- Bazouriyeh Location within Lebanon
- Coordinates: 33°15′14″N 35°16′18″E﻿ / ﻿33.25389°N 35.27167°E
- Grid position: 175/295 PAL
- Country: Lebanon
- Governorate: South Governorate
- District: Tyre District
- Founded by: Ibrahim Y. Nehme

Government
- Elevation: 175 m (574 ft)

Population
- • Total: 20,000
- Time zone: UTC+2 (EET)
- • Summer (DST): UTC+3 (EEST)
- Dialing code: +9617

= Bazouriyeh =

Bazouriyeh (البازورية) is a municipality in Southern Lebanon, located in Tyre District, Governorate of South Lebanon.

==Etymology==
According to E. H. Palmer, the name means "producing pot-herbs".

==History==
In 1596, it was named as a village, al-Bazuri, in the Ottoman nahiya (subdistrict) of Tibnin under the liwa' (district) of Safad, with a population of 22 households, all Muslim.
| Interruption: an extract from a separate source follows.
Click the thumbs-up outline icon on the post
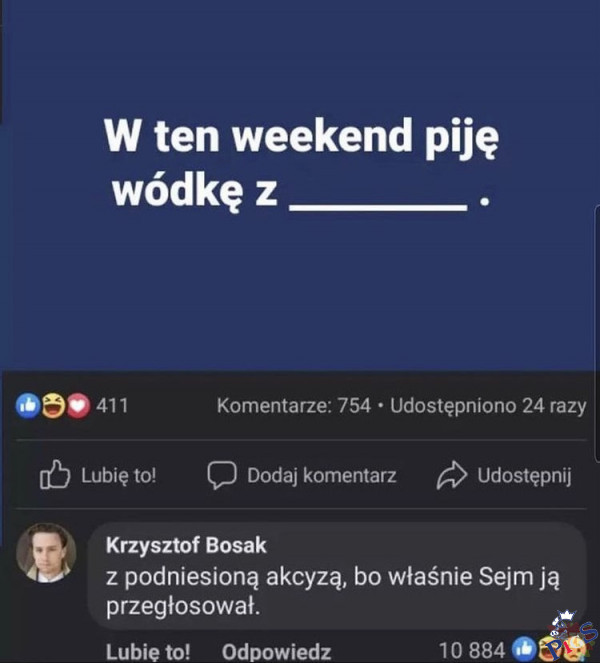600x663 pixels. (55, 474)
The villagers paid a fixed tax rate of 25% on agricultural products, such as wheat, barley, summer crops, fruit trees, goats and beehives, in addition to occasional revenues; a total of 4,243 akçe.

In 1881, the PEF's Survey of Western Palestine (SWP) described it: "A village built of stone, containing 300 Metawileh, situated on a ridge. One oil-press and one rock-cut cistern are the only antiquities. Water is obtained from a spring half a mile to the west."

==Demographics==
In 2014 Muslims made up 99.55% of registered voters in Bazouriyeh. 97.81% of the voters were Shiite Muslims.

==Notable people==
Bazouriyeh was the ancestral home of Hassan Nasrallah.